I got a good deal (I think) and upgraded to the Klipsch SW-308
SW-308
With my return of the PDR-10 I paid $175...

My room is a closed room with sound panels and decent audio treatments. The dimensions are 12'x21'x7.5'

What do you think? Was it in fact an upgrade? I know preference is a huge thing. I am more interested in opinions on sound quality, not if it was a good deal money wise. 
The sub is used for Movies ONLY. No music.
THANKS!


----------



## tonyvdb (Sep 5, 2007)

First of all a sub that is good for movies will always be good for music. Music rarely goes lower than 30Hz Movies however will go into the single digits.
The Klipsch is a duel 8" driver and although better than the Paradigm not by a big margin. 
its output is 26Hz-120Hz ± 3dB at 108db @30Hz and given the size of your room you wont feel much of a difference in air pressure at the lower octaves. Sadly the realy only way to get what I think your looking for is to spend at least $700 on a sub like the SVS PB12


----------



## 86eldel68-deactivated (Nov 30, 2010)

> Was it in fact an upgrade?


If you notice an improvement over your PDR-10, it was an upgrade; otherwise, it wasn't.


----------



## 86eldel68-deactivated (Nov 30, 2010)

tonyvdb said:


> First of all a sub that is good for movies will always be good for music.


I'll politely disagree.

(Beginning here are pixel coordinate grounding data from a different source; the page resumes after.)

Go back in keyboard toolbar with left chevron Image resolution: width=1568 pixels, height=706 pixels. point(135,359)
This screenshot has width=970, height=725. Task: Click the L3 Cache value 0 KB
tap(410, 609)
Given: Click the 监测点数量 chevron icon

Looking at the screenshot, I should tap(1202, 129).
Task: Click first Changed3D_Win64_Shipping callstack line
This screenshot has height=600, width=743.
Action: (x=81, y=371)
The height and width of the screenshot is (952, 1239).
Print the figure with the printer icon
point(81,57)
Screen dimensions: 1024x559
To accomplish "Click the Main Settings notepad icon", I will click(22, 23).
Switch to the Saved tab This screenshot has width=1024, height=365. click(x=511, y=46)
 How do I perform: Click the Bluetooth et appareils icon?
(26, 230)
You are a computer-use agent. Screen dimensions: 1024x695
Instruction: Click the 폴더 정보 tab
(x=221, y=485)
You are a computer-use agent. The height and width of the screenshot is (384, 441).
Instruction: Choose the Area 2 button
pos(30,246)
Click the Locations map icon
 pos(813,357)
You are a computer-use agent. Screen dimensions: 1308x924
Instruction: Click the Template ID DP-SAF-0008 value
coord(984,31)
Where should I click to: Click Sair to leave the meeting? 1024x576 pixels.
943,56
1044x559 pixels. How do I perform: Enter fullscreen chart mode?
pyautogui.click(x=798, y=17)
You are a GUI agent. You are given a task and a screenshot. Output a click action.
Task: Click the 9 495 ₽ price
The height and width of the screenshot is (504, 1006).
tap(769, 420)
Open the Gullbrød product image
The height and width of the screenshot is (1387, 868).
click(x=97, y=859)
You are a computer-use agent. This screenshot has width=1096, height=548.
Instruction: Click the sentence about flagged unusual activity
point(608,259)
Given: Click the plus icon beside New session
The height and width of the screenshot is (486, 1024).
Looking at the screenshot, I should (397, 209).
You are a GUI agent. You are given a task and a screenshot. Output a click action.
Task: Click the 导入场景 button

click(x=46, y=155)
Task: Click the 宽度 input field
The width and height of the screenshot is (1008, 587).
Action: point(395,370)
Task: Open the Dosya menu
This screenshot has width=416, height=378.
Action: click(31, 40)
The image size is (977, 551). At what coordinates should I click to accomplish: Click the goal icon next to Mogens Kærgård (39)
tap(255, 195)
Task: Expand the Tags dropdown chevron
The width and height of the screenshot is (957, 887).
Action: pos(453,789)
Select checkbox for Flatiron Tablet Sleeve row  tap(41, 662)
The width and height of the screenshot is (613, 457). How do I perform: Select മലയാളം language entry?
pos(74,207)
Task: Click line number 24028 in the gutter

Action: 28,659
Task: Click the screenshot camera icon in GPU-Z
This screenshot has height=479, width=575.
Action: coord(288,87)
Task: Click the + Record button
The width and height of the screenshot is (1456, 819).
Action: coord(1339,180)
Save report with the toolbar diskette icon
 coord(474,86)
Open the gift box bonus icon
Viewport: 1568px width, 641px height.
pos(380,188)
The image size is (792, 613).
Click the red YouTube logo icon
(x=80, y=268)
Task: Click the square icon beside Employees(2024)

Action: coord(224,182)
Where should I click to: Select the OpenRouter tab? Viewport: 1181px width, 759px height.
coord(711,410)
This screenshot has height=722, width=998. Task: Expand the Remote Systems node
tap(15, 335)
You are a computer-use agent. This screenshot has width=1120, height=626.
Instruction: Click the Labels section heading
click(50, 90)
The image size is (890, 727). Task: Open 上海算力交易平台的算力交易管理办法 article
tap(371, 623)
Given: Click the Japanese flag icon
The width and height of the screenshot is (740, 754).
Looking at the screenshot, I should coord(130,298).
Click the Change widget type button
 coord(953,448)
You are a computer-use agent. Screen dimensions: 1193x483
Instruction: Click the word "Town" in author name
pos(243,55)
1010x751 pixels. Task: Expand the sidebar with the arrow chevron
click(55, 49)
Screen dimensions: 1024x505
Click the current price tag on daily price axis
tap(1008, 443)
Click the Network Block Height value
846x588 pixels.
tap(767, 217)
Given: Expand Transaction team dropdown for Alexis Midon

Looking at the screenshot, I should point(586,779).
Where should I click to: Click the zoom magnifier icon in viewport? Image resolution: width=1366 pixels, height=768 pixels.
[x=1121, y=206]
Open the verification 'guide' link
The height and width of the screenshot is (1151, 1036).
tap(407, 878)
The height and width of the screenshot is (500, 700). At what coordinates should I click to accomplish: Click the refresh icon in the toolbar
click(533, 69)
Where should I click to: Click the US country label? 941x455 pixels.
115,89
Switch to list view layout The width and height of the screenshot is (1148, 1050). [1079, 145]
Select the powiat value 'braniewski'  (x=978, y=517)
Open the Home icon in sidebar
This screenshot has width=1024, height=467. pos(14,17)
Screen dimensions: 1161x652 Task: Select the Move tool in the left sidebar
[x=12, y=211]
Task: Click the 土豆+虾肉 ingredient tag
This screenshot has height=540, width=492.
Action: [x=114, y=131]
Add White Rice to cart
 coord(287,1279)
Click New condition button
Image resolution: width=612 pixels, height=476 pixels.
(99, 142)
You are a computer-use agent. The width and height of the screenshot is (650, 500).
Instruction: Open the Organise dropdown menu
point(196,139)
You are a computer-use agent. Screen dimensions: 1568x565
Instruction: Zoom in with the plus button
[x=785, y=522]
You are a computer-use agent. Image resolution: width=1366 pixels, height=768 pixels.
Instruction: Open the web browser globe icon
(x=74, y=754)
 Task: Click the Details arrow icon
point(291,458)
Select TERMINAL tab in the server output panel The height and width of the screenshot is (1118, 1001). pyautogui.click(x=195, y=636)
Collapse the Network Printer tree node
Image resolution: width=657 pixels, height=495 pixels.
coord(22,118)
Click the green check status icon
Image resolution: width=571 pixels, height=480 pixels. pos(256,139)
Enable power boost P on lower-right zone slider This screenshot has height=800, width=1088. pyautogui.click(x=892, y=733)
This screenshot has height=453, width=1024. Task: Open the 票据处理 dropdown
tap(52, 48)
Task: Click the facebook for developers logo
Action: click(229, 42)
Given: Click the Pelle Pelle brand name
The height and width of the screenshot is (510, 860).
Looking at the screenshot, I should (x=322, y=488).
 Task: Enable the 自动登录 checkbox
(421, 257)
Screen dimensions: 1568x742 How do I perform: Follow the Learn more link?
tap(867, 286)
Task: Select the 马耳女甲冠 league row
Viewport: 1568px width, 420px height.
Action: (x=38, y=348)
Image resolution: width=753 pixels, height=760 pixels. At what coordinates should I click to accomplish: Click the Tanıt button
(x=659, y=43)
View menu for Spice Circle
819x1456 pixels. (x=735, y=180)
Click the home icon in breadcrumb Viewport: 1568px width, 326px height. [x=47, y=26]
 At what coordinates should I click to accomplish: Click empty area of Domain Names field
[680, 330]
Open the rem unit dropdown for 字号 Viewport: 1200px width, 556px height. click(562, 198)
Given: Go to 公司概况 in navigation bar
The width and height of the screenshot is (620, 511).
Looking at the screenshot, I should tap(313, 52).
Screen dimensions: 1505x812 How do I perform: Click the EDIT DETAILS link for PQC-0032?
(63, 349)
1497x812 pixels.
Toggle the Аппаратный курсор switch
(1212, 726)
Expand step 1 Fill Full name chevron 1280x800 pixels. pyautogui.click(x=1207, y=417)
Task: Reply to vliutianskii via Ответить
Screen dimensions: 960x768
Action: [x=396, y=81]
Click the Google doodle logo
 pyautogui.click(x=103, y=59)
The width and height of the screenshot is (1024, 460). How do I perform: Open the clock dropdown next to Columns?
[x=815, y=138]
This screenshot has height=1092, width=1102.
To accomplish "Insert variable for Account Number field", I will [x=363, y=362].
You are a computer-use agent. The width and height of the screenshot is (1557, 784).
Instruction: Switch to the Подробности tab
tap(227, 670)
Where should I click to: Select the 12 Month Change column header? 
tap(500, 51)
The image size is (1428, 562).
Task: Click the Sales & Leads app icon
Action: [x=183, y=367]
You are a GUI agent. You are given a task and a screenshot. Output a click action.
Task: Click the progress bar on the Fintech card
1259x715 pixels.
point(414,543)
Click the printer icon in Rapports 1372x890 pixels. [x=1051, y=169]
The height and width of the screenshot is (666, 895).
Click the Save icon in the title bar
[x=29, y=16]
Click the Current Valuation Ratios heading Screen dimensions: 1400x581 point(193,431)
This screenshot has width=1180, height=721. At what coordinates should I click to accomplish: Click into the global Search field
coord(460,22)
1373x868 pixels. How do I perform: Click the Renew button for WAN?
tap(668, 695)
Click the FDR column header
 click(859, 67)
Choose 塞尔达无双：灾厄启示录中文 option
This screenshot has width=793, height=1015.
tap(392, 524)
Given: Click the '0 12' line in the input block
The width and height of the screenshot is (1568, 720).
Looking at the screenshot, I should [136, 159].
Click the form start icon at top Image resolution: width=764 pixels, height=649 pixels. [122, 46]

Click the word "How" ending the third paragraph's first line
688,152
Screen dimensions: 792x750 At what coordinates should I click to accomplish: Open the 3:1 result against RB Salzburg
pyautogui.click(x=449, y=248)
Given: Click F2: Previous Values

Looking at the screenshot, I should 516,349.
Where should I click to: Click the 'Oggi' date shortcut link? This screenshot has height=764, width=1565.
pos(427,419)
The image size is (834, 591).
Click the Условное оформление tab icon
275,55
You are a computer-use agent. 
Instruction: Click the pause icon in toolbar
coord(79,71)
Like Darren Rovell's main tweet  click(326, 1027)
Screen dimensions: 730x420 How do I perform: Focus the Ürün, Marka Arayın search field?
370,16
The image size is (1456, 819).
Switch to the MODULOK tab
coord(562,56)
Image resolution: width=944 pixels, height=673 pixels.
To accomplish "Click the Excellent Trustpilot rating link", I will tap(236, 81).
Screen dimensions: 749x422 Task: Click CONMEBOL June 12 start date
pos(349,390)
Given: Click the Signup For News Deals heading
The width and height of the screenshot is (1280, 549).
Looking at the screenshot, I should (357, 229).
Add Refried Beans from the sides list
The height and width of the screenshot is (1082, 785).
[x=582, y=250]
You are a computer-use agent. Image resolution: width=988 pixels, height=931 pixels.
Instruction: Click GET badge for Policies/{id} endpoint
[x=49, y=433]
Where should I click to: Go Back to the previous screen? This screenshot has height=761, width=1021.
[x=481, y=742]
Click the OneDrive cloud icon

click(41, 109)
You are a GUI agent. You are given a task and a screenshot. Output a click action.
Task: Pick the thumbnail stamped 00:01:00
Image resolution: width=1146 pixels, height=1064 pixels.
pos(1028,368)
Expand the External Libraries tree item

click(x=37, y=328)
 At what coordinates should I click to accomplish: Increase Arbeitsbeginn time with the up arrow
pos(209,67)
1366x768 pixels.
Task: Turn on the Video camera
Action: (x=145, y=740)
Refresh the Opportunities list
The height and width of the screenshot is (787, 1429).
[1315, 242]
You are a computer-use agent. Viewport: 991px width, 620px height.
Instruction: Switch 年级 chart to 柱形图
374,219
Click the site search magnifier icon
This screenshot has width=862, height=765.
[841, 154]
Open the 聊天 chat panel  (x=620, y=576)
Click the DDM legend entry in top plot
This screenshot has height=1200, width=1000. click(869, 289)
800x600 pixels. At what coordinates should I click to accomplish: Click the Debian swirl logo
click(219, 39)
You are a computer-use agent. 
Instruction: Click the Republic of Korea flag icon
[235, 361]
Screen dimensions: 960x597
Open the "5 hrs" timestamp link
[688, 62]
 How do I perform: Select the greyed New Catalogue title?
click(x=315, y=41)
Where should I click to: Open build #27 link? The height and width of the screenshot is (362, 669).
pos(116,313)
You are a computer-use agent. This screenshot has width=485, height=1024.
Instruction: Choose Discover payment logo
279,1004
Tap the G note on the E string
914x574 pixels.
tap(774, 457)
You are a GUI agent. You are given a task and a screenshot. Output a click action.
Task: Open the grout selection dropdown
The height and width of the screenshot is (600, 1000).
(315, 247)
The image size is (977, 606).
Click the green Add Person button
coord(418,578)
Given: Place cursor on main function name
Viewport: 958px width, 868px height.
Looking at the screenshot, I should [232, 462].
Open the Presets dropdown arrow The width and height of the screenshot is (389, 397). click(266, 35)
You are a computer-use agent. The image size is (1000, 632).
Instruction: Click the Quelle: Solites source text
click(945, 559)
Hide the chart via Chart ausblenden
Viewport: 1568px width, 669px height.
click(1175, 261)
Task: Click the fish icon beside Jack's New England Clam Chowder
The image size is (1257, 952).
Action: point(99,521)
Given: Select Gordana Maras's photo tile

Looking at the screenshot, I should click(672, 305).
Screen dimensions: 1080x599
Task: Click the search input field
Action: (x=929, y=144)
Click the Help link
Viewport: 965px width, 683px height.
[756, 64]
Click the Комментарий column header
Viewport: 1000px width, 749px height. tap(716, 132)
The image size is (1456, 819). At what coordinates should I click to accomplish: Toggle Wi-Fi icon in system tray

My older-gen PB12-NSD was great for movies, but I didn't find it to be all that good for music. It sounded a bit..."flabby" (for lack of a better technical term  ).


----------



## tonyvdb (Sep 5, 2007)

eljay said:


> I'll politely disagree. My older-gen PB12-NSD was great for movies, but I didn't find it to be all that good for music. It sounded a bit..."flabby" (for lack of a better technical term  ).


Are you sure you had it EQed correctly (flat) Ive got a PB13u and its amazing with music as well as movies.


----------



## 86eldel68-deactivated (Nov 30, 2010)

I don't know how flat my PB12 actually was - I had nothing to graph it with at the time - but if the curve I'm getting with my current subs is any indication of what Audyssey MultEQ (6 point) is capable of doing in my room, I would guess that the P12 was reasonably flat.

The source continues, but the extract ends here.